Ante el auditorio mejor pagado de la nación (ministros, generales, funcionarios, militantes gobiernistas, etc.), el líder del sedicente socialismo del siglo XXI contaba chistes (que, curiosamente, todos encontraban muy risibles), ordenaba el cierre de medios de comunicación, anunciaba confiscaciones y estatizaciones, promovía la ocupación de predios de propiedad privada, azuzaba a sus hordas (los temibles círculos bolivarianos, armados y financiados con recursos públicos) para que amedrentaran a los seguidores de la oposición, entre otras tropelías. Y todo en vivo y en directo.

Observando a todos esos sujetos que, imperturbables, tenían que aplaudir y festejar durante horas las ocurrencias del líder, del cual dependían sus sueldos, me preguntaba si esas delirantes imágenes podían repetirse en mi país.

¿Habrá en el Perú personajes como los venezolanos José Vicente Rangel, que fungió de vicepresidente y canciller; Aristóbulo Istúriz, un mediocre lisonjero que fue ministro de Educación; Nicolás Maduro, un rufián que llegó a presidente del Legislativo, o Mario Silva, el conductor con modales de sicario de ese esperpento televisivo llamado La Hojilla, y que varias veces se ocupó del Perú? Estos impresentables secuaces y lamebotas son indispensables en toda dictadura.

Pues sí, sí los hay, y están embarcados todos en la versión peruana del chavismo, comandada por el teniente coronel Ollanta Humala. Está Omar Chehade, un discreto abogado que hoy es candidato a la primera vicepresidencia y que se arroga el dudoso mérito de ser un campeón de la lucha anticorrupción, cuando su estudio asesoró a Julio Salazar Monroe, un conocido cómplice de Montesinos, mientras él ostentaba el pomposo cargo de procurador anticorrupción. Está Javier Díez Canseco, que, ya resignado a no ser el Lula peruano (él fue el primero en seguir de cerca el proceso del PT brasileño), le ha vendido esa idea... no a un sindicalista como Mario Huamán, sino a un militar fascista como Humala, que gustosamente la compró por pura estrategia electoral, ya que en los hechos su propuesta sigue siendo chavista: he aquí una muestra más de lo extravagante e incoherente que es esta propuesta política.
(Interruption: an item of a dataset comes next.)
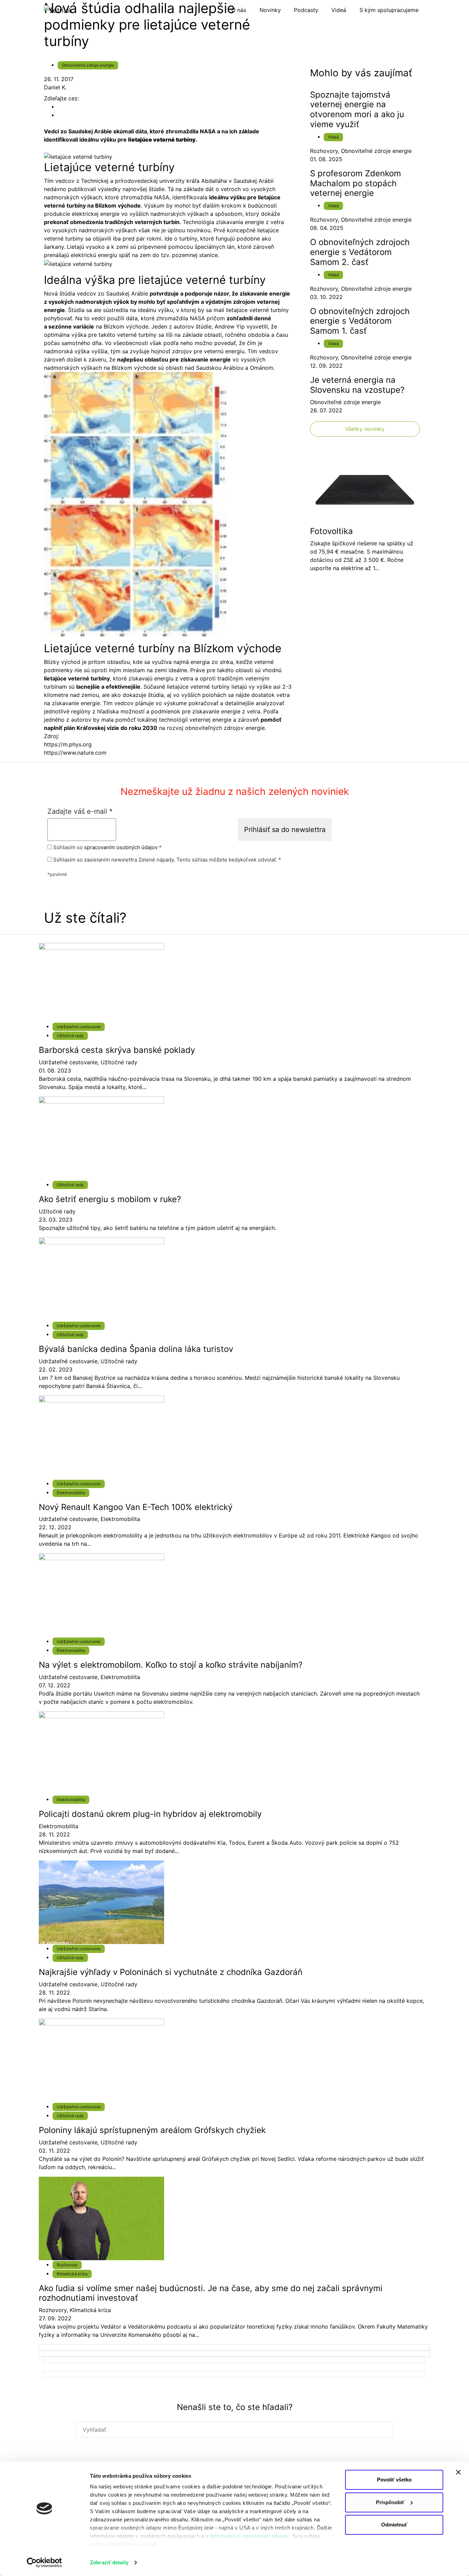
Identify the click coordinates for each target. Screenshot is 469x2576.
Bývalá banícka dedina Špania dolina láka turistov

También están los oportunistas de última hora que se han subido al jeep de Humala. Gente como Kurt Burneo, que –junto con su exlíder Alejandro Toledo– acuñó antes de la primera vuelta la frase "Salto al vacío" para referirse a la candidatura de Humala y que, en un acrobático salto dialéctico, ahora sostiene que no era para tanto y que en verdad se trataba de un "salto a la piscina, pero con agua (sic)"; Humberto Campodónico, que aún no nos explica por qué las políticas estatistas bolivianas en materia de hidrocarburos, que tanto alababa y que terminaron en un estrepitoso fracaso –véase el reciente gasolinazo–, pueden tener éxito en nuestro país; Baldo Kresalja, que promovió en el 2004 la regulación estatal de los contenidos de los medios de comunicación, o Francisco Eguiguren, que después de publicar varias decenas de artículos y libros sobre el fracaso de la Constitución de 1979 se apresta a desempeñar un papel estelar en la desaparición de la actual, de 1993.

Son los tontos útiles, en la expresión atribuida a Lenin, que todo dictador necesita en su travesía al poder. Luego los sustituyen o arrojan con desprecio, precisamente por su origen oportunista o por su negativa a seguir doblegando la cerviz. Y es que los dictadores no conocen otra forma de lealtad que la sumisión absoluta.

 

© El Cato

CARLOS ATOCSA, Jefe del área jurídica del Instituto Pacífico y miembro de Ácrata.